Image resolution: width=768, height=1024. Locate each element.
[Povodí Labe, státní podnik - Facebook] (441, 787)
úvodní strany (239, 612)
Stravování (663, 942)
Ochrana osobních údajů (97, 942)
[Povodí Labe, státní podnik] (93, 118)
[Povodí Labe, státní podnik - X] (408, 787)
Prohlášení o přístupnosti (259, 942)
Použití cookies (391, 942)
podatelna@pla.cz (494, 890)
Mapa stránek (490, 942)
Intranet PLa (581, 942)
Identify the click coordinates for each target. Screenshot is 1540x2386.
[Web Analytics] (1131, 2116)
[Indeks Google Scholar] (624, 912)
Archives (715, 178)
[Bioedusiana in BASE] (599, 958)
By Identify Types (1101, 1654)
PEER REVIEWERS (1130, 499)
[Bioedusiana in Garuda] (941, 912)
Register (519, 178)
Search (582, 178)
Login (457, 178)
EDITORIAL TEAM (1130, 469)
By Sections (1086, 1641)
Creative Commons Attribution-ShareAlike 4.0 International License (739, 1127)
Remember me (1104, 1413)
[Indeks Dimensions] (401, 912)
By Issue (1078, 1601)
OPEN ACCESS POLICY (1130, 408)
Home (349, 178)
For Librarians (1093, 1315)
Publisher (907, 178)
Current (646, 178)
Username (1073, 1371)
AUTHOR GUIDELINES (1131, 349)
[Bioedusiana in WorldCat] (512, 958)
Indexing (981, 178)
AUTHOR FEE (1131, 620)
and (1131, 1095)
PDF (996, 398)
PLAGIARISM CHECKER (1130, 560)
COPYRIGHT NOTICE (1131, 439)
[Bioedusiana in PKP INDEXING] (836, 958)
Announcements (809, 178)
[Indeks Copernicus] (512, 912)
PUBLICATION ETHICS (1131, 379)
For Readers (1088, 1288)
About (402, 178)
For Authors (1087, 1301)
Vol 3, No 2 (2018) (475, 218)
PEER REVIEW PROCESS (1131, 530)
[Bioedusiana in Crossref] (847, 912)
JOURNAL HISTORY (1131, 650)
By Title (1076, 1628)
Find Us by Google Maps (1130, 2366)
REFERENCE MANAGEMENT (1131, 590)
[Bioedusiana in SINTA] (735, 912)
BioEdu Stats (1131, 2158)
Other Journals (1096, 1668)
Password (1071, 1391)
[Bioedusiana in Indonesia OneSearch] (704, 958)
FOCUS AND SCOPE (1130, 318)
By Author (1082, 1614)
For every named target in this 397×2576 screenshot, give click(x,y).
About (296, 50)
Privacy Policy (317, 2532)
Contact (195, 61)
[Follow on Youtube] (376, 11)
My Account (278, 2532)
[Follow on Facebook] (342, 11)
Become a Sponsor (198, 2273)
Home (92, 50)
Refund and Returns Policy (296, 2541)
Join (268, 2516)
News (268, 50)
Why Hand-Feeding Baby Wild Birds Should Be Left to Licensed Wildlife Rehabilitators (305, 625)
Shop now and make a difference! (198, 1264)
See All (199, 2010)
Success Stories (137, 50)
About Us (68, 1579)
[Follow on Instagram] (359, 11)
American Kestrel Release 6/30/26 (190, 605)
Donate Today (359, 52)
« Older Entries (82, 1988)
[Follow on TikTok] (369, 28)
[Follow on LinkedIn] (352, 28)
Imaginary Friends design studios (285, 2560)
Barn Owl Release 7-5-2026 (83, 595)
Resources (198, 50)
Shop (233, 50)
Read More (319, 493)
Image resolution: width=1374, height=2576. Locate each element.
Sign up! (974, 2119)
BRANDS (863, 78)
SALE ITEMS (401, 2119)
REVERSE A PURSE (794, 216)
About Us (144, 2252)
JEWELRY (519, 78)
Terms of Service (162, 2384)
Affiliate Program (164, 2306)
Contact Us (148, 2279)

_____

→ Required action: Among the records above, only the lines between the line holding "For Librarians (1093, 1315)" and the line holding "JOURNAL HISTORY (1131, 650)", inclusive, are to be output, exactly as written.

→ Solution to this problem:
For Librarians (1093, 1315)
Publisher (907, 178)
Current (646, 178)
Username (1073, 1371)
AUTHOR GUIDELINES (1131, 349)
[Bioedusiana in WorldCat] (512, 958)
Indexing (981, 178)
AUTHOR FEE (1131, 620)
and (1131, 1095)
PDF (996, 398)
PLAGIARISM CHECKER (1130, 560)
COPYRIGHT NOTICE (1131, 439)
[Bioedusiana in PKP INDEXING] (836, 958)
Announcements (809, 178)
[Indeks Copernicus] (512, 912)
PUBLICATION ETHICS (1131, 379)
For Readers (1088, 1288)
About (402, 178)
For Authors (1087, 1301)
Vol 3, No 2 (2018) (475, 218)
PEER REVIEW PROCESS (1131, 530)
[Bioedusiana in Crossref] (847, 912)
JOURNAL HISTORY (1131, 650)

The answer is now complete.